Starting at the line containing "Obchod (62, 258)" and ending at the last line of the data, write those lines out again, replacing "zmluvy" with "dohody" and leaving everything else unchanged.

### MATERIAL SUPPLIED
- - - - - - -

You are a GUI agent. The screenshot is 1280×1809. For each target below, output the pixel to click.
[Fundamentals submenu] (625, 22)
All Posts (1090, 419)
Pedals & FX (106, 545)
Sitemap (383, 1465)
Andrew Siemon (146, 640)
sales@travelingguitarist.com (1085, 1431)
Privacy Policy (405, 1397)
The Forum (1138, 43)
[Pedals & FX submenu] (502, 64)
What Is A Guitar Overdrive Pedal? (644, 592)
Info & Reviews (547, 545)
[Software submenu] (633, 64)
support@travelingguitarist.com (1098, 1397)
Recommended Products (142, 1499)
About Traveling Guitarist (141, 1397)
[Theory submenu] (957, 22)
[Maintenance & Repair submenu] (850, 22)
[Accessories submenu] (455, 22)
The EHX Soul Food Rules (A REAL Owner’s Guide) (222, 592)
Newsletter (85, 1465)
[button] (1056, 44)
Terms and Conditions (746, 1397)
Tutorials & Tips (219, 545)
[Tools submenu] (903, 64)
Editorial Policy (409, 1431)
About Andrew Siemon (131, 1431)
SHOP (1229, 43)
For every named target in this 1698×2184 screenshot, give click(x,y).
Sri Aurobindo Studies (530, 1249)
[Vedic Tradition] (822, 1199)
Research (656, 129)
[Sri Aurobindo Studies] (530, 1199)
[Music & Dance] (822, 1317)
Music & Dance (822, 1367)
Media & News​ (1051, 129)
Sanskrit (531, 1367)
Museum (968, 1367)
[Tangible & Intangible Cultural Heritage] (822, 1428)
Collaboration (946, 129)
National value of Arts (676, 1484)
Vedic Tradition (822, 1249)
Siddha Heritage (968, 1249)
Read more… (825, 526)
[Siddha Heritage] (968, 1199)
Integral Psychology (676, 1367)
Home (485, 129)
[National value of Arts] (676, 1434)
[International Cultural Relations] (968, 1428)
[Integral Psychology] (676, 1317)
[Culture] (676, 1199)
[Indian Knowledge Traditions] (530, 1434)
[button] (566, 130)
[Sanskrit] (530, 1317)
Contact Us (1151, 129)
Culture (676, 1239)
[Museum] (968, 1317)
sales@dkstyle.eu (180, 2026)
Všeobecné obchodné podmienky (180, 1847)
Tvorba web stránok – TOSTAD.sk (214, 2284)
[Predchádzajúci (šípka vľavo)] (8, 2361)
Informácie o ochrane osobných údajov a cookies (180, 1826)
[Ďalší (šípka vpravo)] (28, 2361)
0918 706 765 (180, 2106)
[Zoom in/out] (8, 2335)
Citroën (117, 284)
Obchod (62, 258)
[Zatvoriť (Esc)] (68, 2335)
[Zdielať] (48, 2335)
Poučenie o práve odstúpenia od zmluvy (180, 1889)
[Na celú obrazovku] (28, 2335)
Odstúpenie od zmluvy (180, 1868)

- - - - - - -

### WRITTEN RESPONSE
Obchod (62, 258)
[Zatvoriť (Esc)] (68, 2335)
[Zdielať] (48, 2335)
Poučenie o práve odstúpenia od dohody (180, 1889)
[Na celú obrazovku] (28, 2335)
Odstúpenie od dohody (180, 1868)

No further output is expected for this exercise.